And, like the baseless fabric of this vision,
The cloud-capp’d towers, the gorgeous palaces,
The solemn temples, the great globe itself,
Yea, all which it inherit, shall dissolve,
And like this insubstantial pageant faded,
Leave not a rack behind. We are such stuff
As dream are made on; and our little life
Is rounded with a sleep. (…)

(Prospero em The Tempest, Act Four Scene I, W. Shakespeare) *

Era véspera de ano novo e uma saia branca ia me arrastando pela areia úmida, antes que os fogos anunciassem a virada. Só queria o cantar das ondas para esquecer as tormentas. Minha mente pedia e merecia uma pausa para revitalização. E tudo que ouvi das pessoas naquela noite e nos dias que se seguiram foi planos e metas. Tudo medido, negociado, dividido em parcelas a vencer. Então, de repente, me baixou aquele santo provocador e me fez lembrar que as melhores coisas da minha vida aconteceram completamente por acaso. Ou será que não?

● Instruções:
[a] Liste, na ordem, os elementos enumerados nos versos em inglês do texto, de "The cloud-capp’d towers" até "the great globe itself", inclusive.
[b] Extraia do texto o trecho que começa nas palavras "Era véspera de" e termina depois de "será que não?".

● Dados fornecidos:

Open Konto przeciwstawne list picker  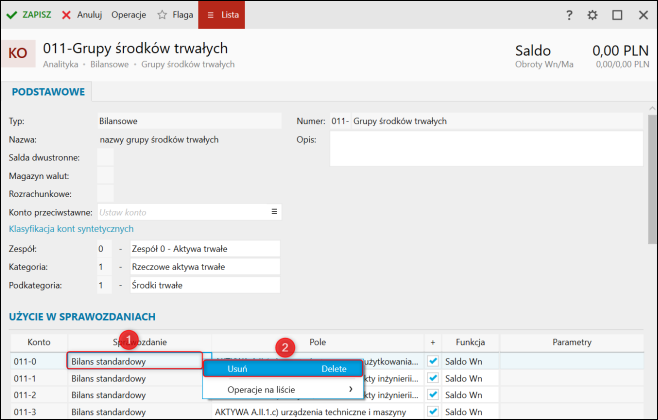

● Soluções completas:
[a] the cloud-capp’d towers; the gorgeous palaces; the solemn temples; the great globe itself

[b]
Era véspera de ano novo e uma saia branca ia me arrastando pela areia úmida, antes que os fogos anunciassem a virada. Só queria o cantar das ondas para esquecer as tormentas. Minha mente pedia e merecia uma pausa para revitalização. E tudo que ouvi das pessoas naquela noite e nos dias que se seguiram foi planos e metas. Tudo medido, negociado, dividido em parcelas a vencer. Então, de repente, me baixou aquele santo provocador e me fez lembrar que as melhores coisas da minha vida aconteceram completamente por acaso. Ou será que não?